▶ _The task_:
Every line from the line containing "Viewport: 413px width, 232px height." through the final line below must be returned exactly, and no other line.

---------- Records for processing

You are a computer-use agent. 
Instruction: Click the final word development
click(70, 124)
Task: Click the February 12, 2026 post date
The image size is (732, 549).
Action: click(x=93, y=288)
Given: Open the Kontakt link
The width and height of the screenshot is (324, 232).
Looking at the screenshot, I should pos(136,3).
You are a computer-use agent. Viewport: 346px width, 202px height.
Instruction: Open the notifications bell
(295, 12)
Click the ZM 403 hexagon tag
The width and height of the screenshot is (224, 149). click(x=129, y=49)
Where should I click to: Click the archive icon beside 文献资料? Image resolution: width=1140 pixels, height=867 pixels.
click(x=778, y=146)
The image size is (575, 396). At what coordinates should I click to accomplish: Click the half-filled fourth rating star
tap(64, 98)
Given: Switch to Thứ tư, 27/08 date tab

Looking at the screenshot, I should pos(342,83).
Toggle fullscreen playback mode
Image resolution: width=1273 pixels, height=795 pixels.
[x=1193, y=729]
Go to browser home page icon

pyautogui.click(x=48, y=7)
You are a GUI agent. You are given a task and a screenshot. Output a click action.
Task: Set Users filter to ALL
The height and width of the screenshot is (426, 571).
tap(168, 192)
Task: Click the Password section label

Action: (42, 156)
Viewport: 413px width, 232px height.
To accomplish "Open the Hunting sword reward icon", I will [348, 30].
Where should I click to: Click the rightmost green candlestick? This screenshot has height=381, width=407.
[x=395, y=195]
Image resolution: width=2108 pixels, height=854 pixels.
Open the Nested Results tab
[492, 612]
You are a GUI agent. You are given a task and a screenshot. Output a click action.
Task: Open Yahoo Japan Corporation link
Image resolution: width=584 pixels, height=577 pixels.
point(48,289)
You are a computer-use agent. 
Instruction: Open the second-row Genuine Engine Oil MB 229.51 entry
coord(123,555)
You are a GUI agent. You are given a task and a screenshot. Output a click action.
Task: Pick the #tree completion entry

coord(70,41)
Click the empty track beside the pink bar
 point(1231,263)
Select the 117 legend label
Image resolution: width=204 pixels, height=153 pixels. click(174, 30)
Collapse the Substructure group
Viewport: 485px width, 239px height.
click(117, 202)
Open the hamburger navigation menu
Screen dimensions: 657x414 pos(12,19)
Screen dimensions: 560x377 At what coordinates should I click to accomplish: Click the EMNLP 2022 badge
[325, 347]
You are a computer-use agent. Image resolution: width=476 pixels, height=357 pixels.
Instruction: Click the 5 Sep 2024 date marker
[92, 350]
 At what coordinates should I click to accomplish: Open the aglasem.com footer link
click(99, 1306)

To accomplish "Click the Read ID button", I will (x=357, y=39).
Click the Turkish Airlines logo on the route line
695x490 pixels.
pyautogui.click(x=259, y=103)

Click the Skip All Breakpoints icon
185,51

--------------------

▶ _Result for this exercise_:
Viewport: 413px width, 232px height.
To accomplish "Open the Hunting sword reward icon", I will [348, 30].
Where should I click to: Click the rightmost green candlestick? This screenshot has height=381, width=407.
[x=395, y=195]
Image resolution: width=2108 pixels, height=854 pixels.
Open the Nested Results tab
[492, 612]
You are a GUI agent. You are given a task and a screenshot. Output a click action.
Task: Open Yahoo Japan Corporation link
Image resolution: width=584 pixels, height=577 pixels.
point(48,289)
You are a computer-use agent. 
Instruction: Open the second-row Genuine Engine Oil MB 229.51 entry
coord(123,555)
You are a GUI agent. You are given a task and a screenshot. Output a click action.
Task: Pick the #tree completion entry

coord(70,41)
Click the empty track beside the pink bar
 point(1231,263)
Select the 117 legend label
Image resolution: width=204 pixels, height=153 pixels. click(174, 30)
Collapse the Substructure group
Viewport: 485px width, 239px height.
click(117, 202)
Open the hamburger navigation menu
Screen dimensions: 657x414 pos(12,19)
Screen dimensions: 560x377 At what coordinates should I click to accomplish: Click the EMNLP 2022 badge
[325, 347]
You are a computer-use agent. Image resolution: width=476 pixels, height=357 pixels.
Instruction: Click the 5 Sep 2024 date marker
[92, 350]
 At what coordinates should I click to accomplish: Open the aglasem.com footer link
click(99, 1306)

To accomplish "Click the Read ID button", I will (x=357, y=39).
Click the Turkish Airlines logo on the route line
695x490 pixels.
pyautogui.click(x=259, y=103)

Click the Skip All Breakpoints icon
185,51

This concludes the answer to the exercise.